Brain Matters Conference Call for Papers

DEADLINE FOR SUBMISSION: 2 MAY 2011

2011 Annual Meeting of the Religious Education Association

(An Association of Professors, Practitioners, and Researchers in Religious Education)

November 4-6, 2011

Hilton Toronto Airport Hotel & Suites, Toronto, ON.

THEME:  Brain Matters:  Neuroscience, Creativity, and Diversity

From President-Elect and Program Chair Dean Blevins:

Ten years after the original “Decade of the Brain,” new insights in biology, neuroscience, and brain studies continue to inform and at times confound our understandings of cognition, creativity, and educational practice.  Within this growing body of social and scientific discovery, theologians, philosophers, and neuroscientists, along with educators, counselors, and religious practitioners face a myriad of questions around the relationship between religious experience and cognitive neuroscience.  This annual meeting will provide an opportunity for diverse engagement in exploring this relationship both in formal education strategies and in formational practice.  The association welcomes proposals for research papers, colloquia, and workshops that address such questions as:

● How will insights in neuroscience shape our future understanding of God, personhood, religious experience, belief formation, pluralism, and interreligious dialogue?

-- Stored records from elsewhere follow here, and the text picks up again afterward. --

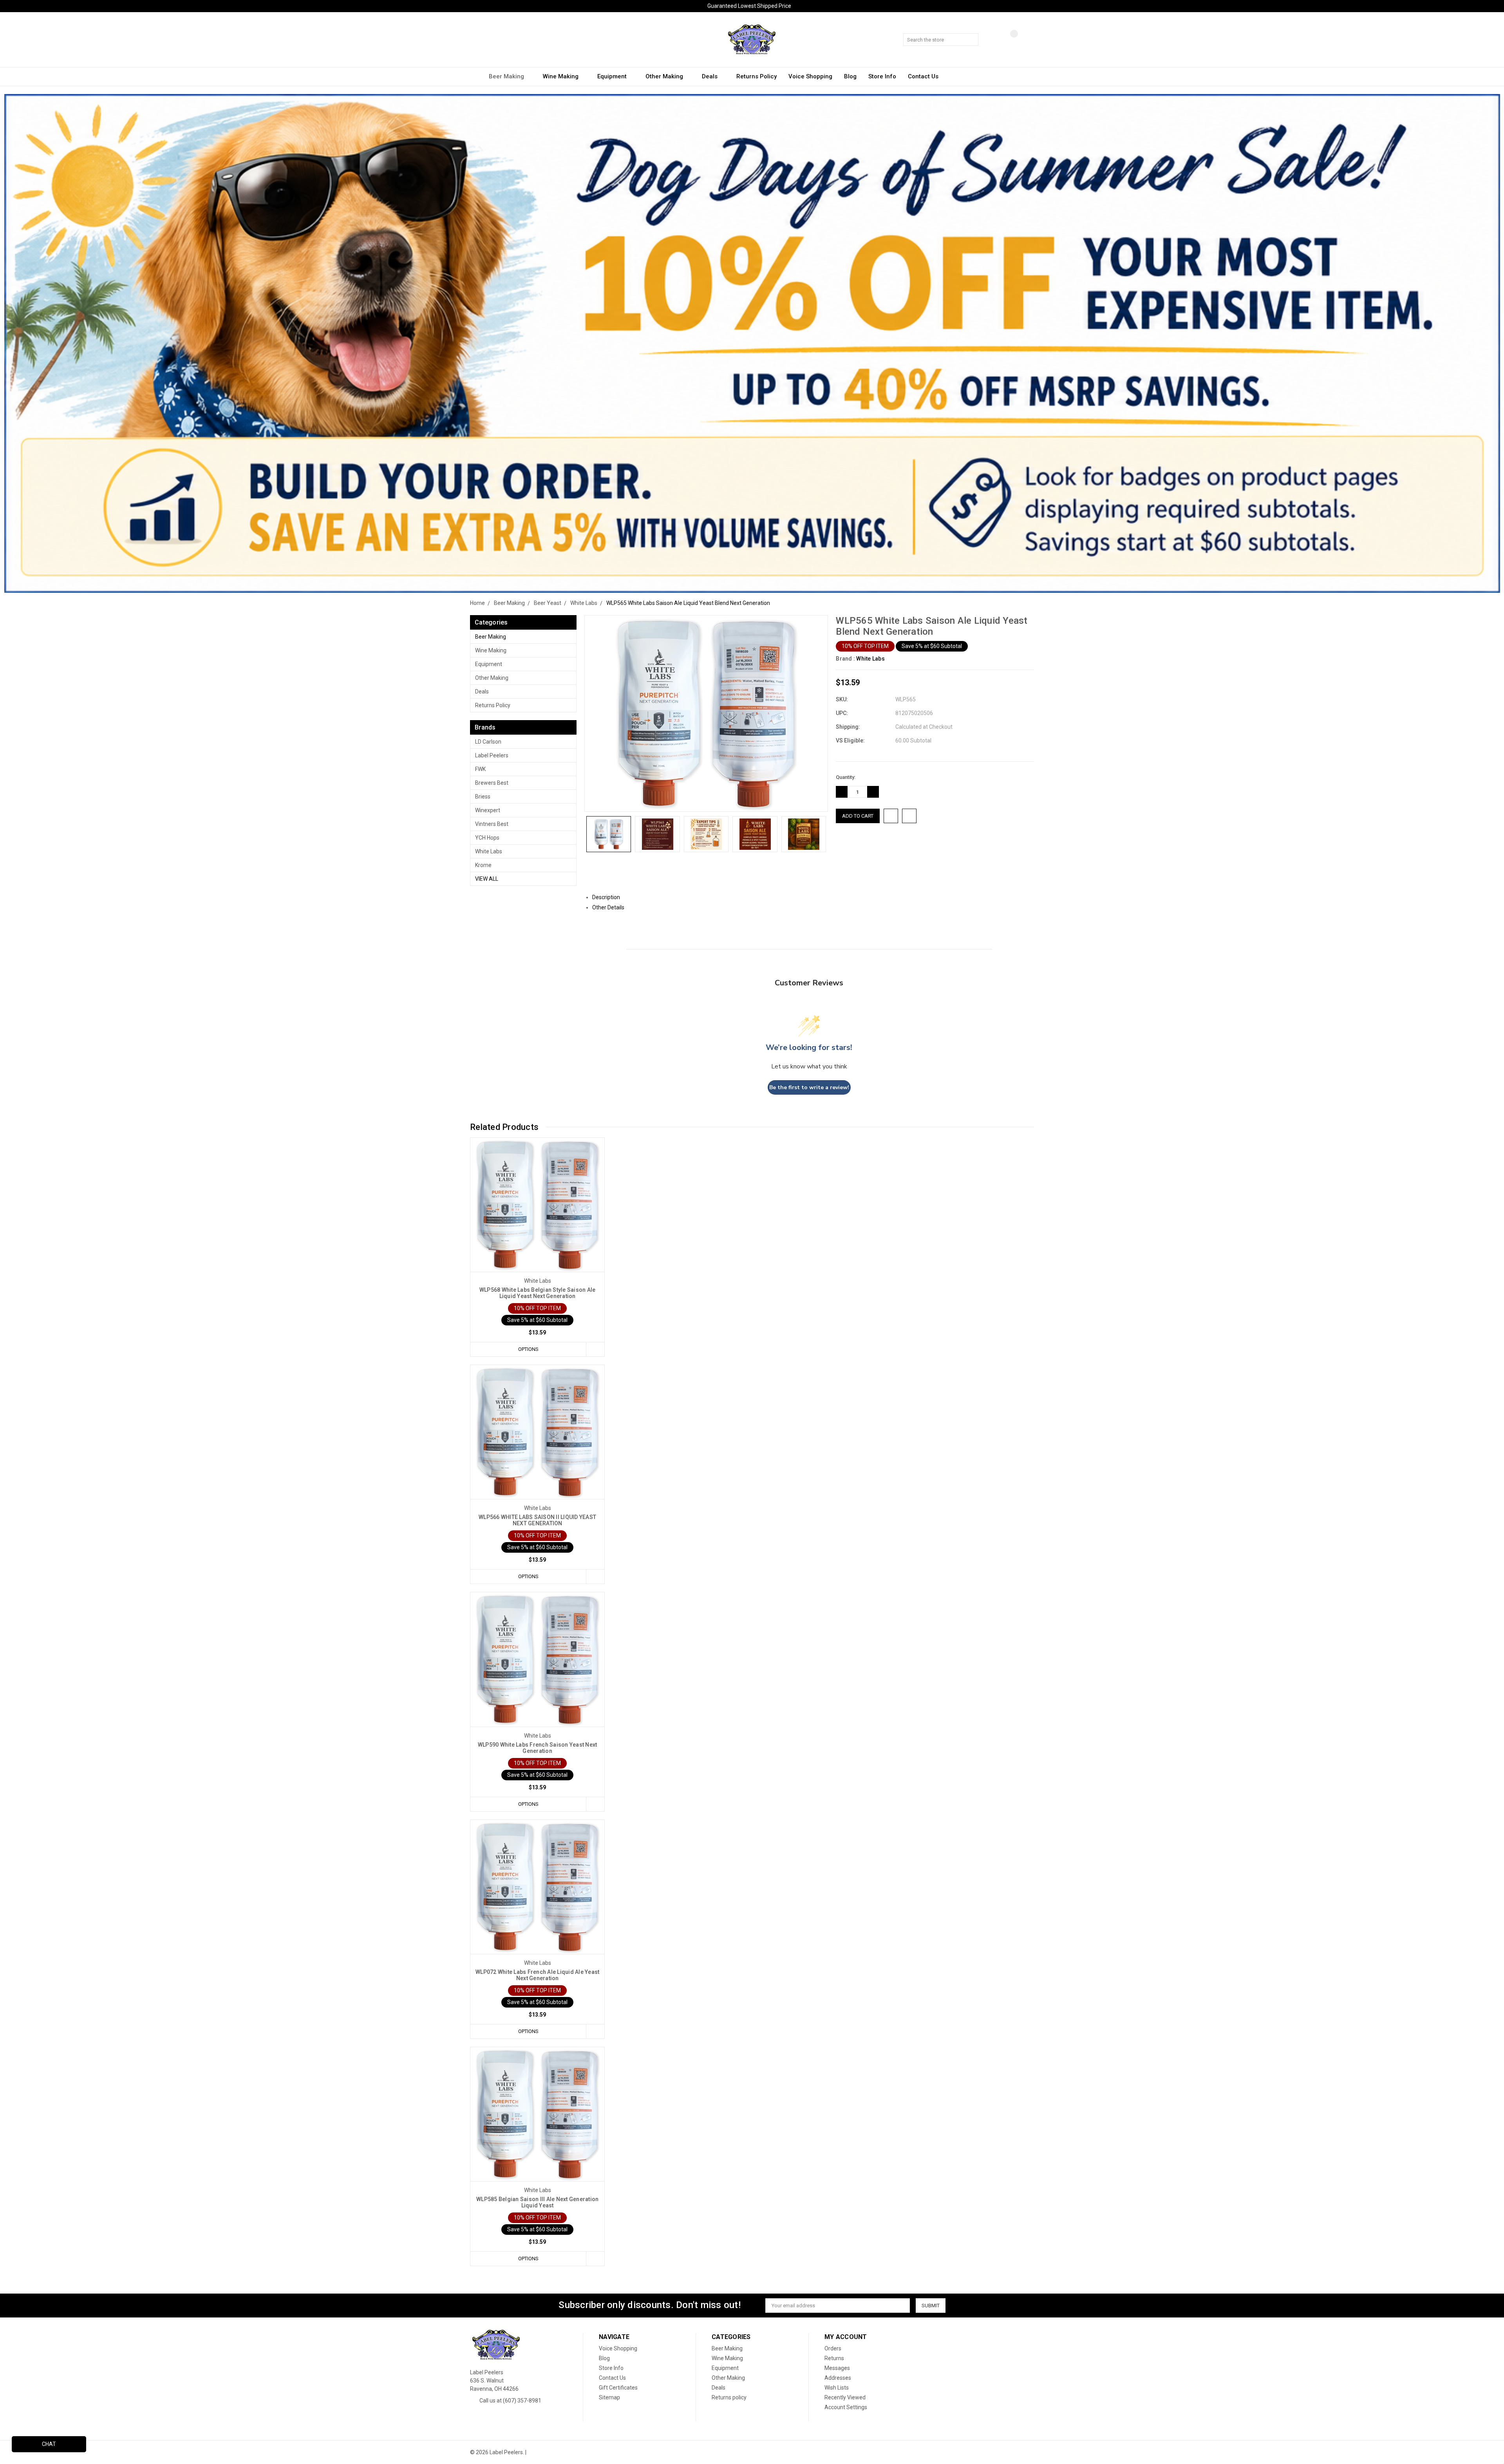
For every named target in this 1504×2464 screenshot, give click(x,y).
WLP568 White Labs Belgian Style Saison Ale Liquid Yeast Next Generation (537, 1293)
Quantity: (845, 777)
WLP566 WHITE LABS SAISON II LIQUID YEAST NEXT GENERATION (537, 1520)
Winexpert (487, 810)
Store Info (882, 76)
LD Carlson (488, 742)
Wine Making (561, 76)
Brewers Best (491, 783)
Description (606, 897)
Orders (832, 2348)
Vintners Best (491, 824)
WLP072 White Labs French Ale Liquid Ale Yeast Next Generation (537, 1975)
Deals (710, 76)
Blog (850, 76)
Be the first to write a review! (809, 1087)
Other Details (608, 907)
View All (486, 879)
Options (528, 1349)
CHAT (49, 2444)
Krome (483, 865)
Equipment (612, 76)
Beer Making (507, 76)
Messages (837, 2368)
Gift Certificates (618, 2387)
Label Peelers (491, 755)
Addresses (837, 2378)
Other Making (665, 76)
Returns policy (756, 76)
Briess (482, 796)
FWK (480, 769)
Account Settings (845, 2407)
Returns (834, 2358)
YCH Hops (487, 838)
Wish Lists (836, 2387)
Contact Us (923, 76)
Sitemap (609, 2397)
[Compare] (1008, 40)
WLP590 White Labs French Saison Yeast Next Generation (537, 1748)
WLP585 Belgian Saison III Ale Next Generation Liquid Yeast (537, 2202)
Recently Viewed (845, 2397)
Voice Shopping (810, 76)
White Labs (488, 851)
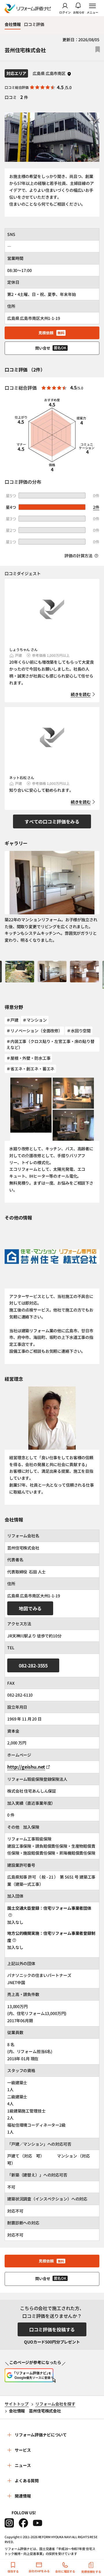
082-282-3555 (33, 1665)
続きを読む (81, 694)
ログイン (65, 12)
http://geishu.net (26, 1766)
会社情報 (13, 24)
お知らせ (79, 12)
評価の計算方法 (78, 555)
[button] (19, 975)
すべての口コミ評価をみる (52, 821)
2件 (96, 507)
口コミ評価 (34, 24)
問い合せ (50, 348)
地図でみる (30, 1608)
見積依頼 (51, 332)
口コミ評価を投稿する (52, 2329)
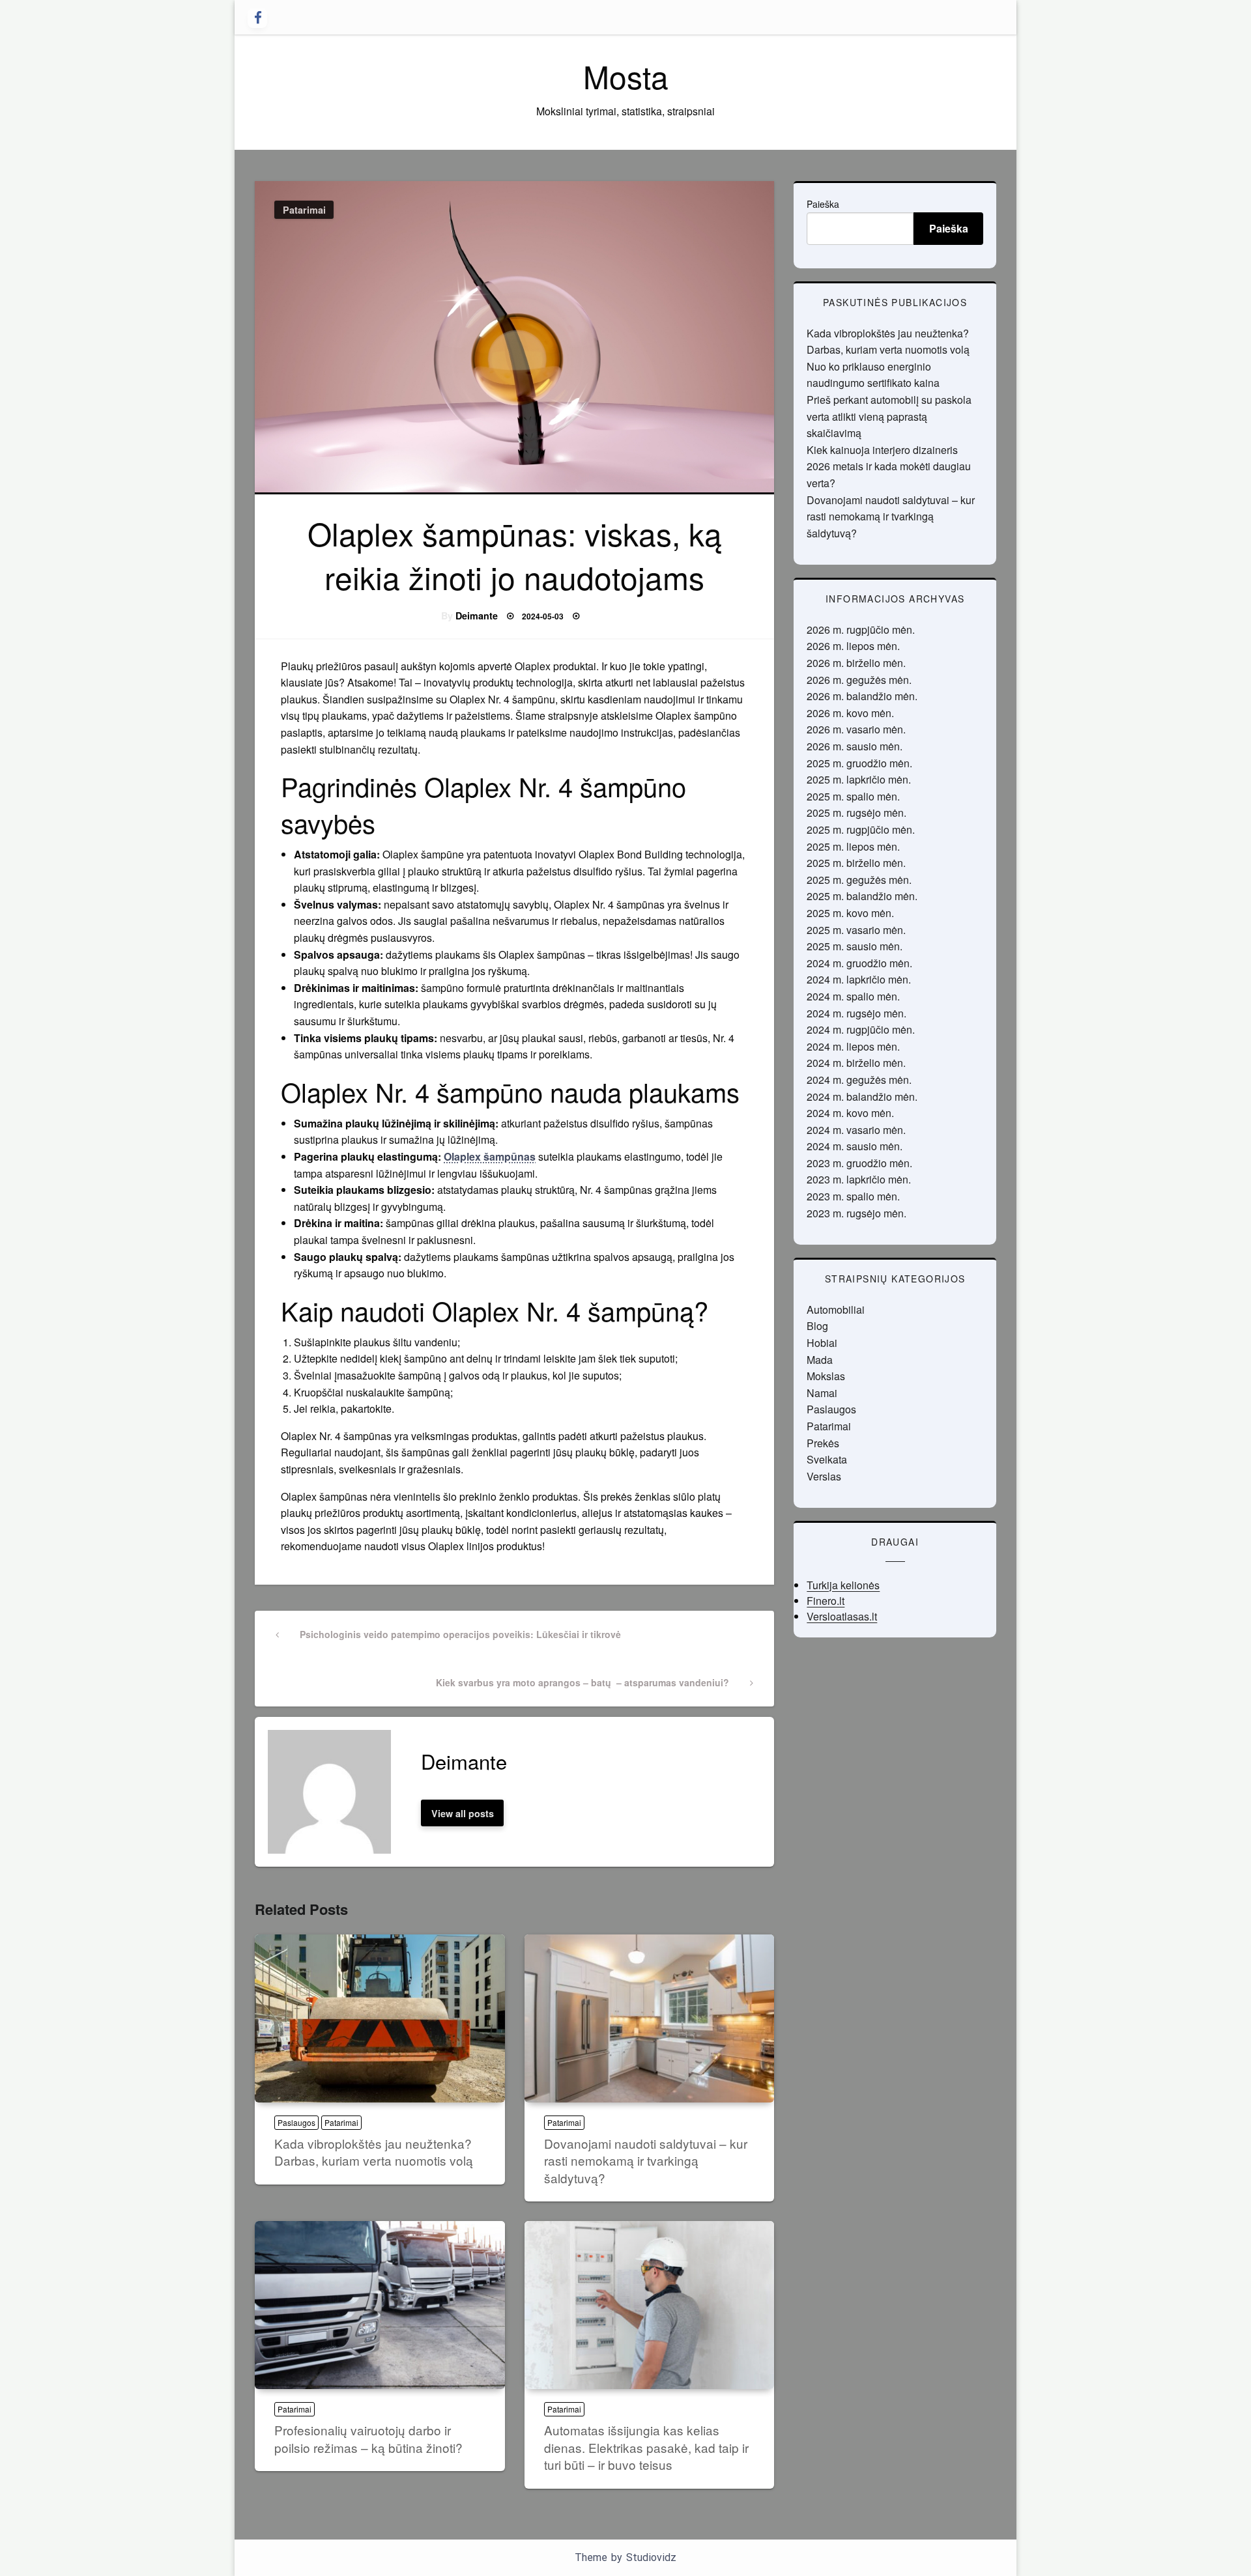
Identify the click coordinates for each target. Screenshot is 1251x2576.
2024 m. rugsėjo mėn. (856, 1013)
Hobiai (822, 1342)
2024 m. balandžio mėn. (862, 1096)
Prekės (823, 1443)
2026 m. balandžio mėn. (862, 695)
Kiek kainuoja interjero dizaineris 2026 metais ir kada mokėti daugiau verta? (889, 466)
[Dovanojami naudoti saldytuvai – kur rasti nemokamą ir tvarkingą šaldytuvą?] (650, 2018)
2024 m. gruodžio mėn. (859, 962)
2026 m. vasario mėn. (856, 729)
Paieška (823, 203)
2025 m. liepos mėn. (853, 846)
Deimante (476, 615)
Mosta (626, 75)
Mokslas (826, 1375)
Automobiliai (836, 1309)
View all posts (462, 1813)
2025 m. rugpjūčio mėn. (861, 829)
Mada (820, 1359)
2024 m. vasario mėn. (856, 1129)
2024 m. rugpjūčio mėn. (861, 1029)
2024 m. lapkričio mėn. (859, 979)
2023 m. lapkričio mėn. (859, 1179)
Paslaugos (296, 2122)
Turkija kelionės (843, 1585)
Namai (822, 1392)
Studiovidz (651, 2557)
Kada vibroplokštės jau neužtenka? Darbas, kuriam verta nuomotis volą (373, 2152)
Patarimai (304, 209)
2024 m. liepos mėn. (853, 1046)
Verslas (824, 1476)
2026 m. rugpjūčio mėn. (861, 629)
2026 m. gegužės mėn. (859, 679)
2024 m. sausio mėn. (854, 1146)
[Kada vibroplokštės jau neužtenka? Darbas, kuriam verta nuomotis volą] (380, 2018)
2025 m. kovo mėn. (850, 912)
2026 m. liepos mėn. (853, 645)
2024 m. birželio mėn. (856, 1062)
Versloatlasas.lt (842, 1616)
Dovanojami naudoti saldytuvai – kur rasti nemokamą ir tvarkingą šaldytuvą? (645, 2160)
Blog (817, 1325)
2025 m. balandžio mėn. (862, 895)
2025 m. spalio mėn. (853, 796)
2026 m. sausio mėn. (854, 746)
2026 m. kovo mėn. (850, 712)
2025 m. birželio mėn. (856, 862)
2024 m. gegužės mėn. (859, 1079)
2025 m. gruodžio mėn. (859, 763)
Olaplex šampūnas (490, 1156)
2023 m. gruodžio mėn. (859, 1162)
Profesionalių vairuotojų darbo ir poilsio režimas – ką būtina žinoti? (368, 2438)
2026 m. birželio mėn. (856, 662)
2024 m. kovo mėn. (850, 1112)
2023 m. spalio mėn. (853, 1196)
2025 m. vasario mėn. (856, 929)
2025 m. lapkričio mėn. (859, 779)
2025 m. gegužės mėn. (859, 879)
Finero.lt (825, 1600)
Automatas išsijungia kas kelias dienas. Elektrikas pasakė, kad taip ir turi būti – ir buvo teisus (646, 2447)
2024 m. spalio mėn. (853, 996)
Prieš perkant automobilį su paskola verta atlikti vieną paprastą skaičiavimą (889, 416)
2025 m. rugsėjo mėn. (856, 812)
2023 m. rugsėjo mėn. (856, 1213)
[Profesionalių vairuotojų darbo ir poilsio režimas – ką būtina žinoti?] (380, 2305)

● How does neuroscience influence educational practice, fostering both creativity and stable environments for learning in higher education and community formation?

● How might neuroscience shape basic models of pedagogy and spiritual formation in the shaping of religious and moral character?

● How do we identify and overcome early “neuro-myths” perpetuated by incomplete or inaccurate views of brain based learning?  What models can we trust?

● What are the implications of diverse yet scientifically based modes of cognition including studies in temperament and multiple intelligences?

● How might neuroscience influence the religious expressions of different traditions, age groups, cultures, ethnicities, genders, socio-economic groups, nationalities, and sexual orientations, creating a broader place for public discourse between science and religion and overcoming the impasse between then within some religious traditions?